Passage to read |
◇ ◇ ◇

How music is helping stroke patients walk and talk again
A peculiar thing happened in Sweden in 1763.
Though a young, brain-damaged man was unable to speak, he astounded townspeople and a physician named Olaf Dalin when he was able to sing hymns in church.
That observation would be repeated for centuries. By the 20th century, many scientists and doctors were studying why many sufferers of aphasia, the inability to read, write or understand language due to a stroke, brain injury or neurological condition, were able to sing but not speak. They discovered that the brain is not static but plastic (that it can repair and remap itself following an injury) and that music can tap into the healthy right side of the brain to activate the damaged left portion.
Building off those insights, therapists began using music to treat patients who’d suffered from stroke, Parkinson’s, cerebral palsy and brain damage. Today, new neuroimaging technology and electric recording methods like functional magnetic resonance imaging and electroencephalography are giving neurologists a previously unseen glimpse into the human brain as people listen to rhythms, corroborating what clinicians have been saying for decades about the restorative power of music.
“Because early music therapy was built upon these laudable and important but therapeutically narrow concepts, many in health care, including insurers, viewed it as merely an accessory to good therapy,” Drs. Michael Thaut and Gerald McIntosh wrote for The Dana Foundation.
“By combining these developments — brain imaging, insight into plasticity and finding that musical and non-musical functions share systems — therapists finally could build a powerful, testable hypothesis for using music in rehabilitation: Music can drive general reeducation of cognitive, motor and speech and language functions via shared brain systems and plasticity,” they added.
In Boston, MEDRhythms is poised to lead the charge to bring neurologic music therapy (NMT) to homes and healthcare facilities around the globe. Co-founder Brian Harris, a certified neurologic music therapist, tells Mashable that he’s been amazed by the impact of NMT in his clinical work but dismayed that patients can’t always access it.
“People were asking where can we get more of this when we leave hospital,” he says.
According to Harris, a typical session lasts 60 minutes, depending on how much the patient can tolerate. All sessions feature live music, which is easier for therapists to pause or re-start (for this reason, all NMT therapists must be proficient with a guitar, piano and their voice).

◇ ◇ ◇

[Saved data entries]

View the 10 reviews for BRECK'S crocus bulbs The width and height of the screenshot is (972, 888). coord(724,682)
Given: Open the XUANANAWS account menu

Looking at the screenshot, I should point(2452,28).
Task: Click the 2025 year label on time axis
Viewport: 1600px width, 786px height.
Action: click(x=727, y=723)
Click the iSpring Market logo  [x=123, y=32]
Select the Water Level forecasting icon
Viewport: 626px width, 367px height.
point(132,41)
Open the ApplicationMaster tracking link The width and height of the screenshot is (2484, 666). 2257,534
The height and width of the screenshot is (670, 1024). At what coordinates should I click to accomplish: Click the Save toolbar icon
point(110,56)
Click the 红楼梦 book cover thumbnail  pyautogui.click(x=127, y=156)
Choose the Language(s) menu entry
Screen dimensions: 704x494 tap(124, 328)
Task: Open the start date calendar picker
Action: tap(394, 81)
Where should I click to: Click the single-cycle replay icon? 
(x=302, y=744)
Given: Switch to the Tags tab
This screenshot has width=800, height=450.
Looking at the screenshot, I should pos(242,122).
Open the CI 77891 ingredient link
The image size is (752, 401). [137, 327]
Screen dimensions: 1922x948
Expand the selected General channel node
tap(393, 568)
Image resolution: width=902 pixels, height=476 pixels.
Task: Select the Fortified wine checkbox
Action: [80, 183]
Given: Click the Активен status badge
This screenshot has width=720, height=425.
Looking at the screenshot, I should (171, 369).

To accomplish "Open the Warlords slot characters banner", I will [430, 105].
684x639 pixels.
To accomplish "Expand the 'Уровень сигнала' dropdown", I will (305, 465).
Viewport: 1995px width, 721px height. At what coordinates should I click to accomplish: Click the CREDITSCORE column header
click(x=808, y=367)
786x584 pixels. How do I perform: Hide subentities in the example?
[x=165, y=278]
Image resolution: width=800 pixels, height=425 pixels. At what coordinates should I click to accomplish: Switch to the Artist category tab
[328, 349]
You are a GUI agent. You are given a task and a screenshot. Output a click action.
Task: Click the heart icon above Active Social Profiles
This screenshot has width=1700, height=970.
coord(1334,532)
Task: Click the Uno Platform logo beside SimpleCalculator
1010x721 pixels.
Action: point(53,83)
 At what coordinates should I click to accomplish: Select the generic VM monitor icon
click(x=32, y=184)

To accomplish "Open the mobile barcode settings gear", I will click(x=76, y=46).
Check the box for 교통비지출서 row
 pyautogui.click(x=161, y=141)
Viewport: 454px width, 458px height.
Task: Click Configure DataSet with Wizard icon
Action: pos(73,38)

◇ ◇ ◇

Task instructions |
[A] According to the article on music and stroke patients, how long does a typical neurologic music therapy session last?
[B] Output the part of the article on music and stroke patients between "Building off those" and "The Dana Foundation.", inclusive.

Numbered responses |
[A] 60 minutes, depending on how much the patient can tolerate.

[B]
Building off those insights, therapists began using music to treat patients who’d suffered from stroke, Parkinson’s, cerebral palsy and brain damage. Today, new neuroimaging technology and electric recording methods like functional magnetic resonance imaging and electroencephalography are giving neurologists a previously unseen glimpse into the human brain as people listen to rhythms, corroborating what clinicians have been saying for decades about the restorative power of music.
“Because early music therapy was built upon these laudable and important but therapeutically narrow concepts, many in health care, including insurers, viewed it as merely an accessory to good therapy,” Drs. Michael Thaut and Gerald McIntosh wrote for The Dana Foundation.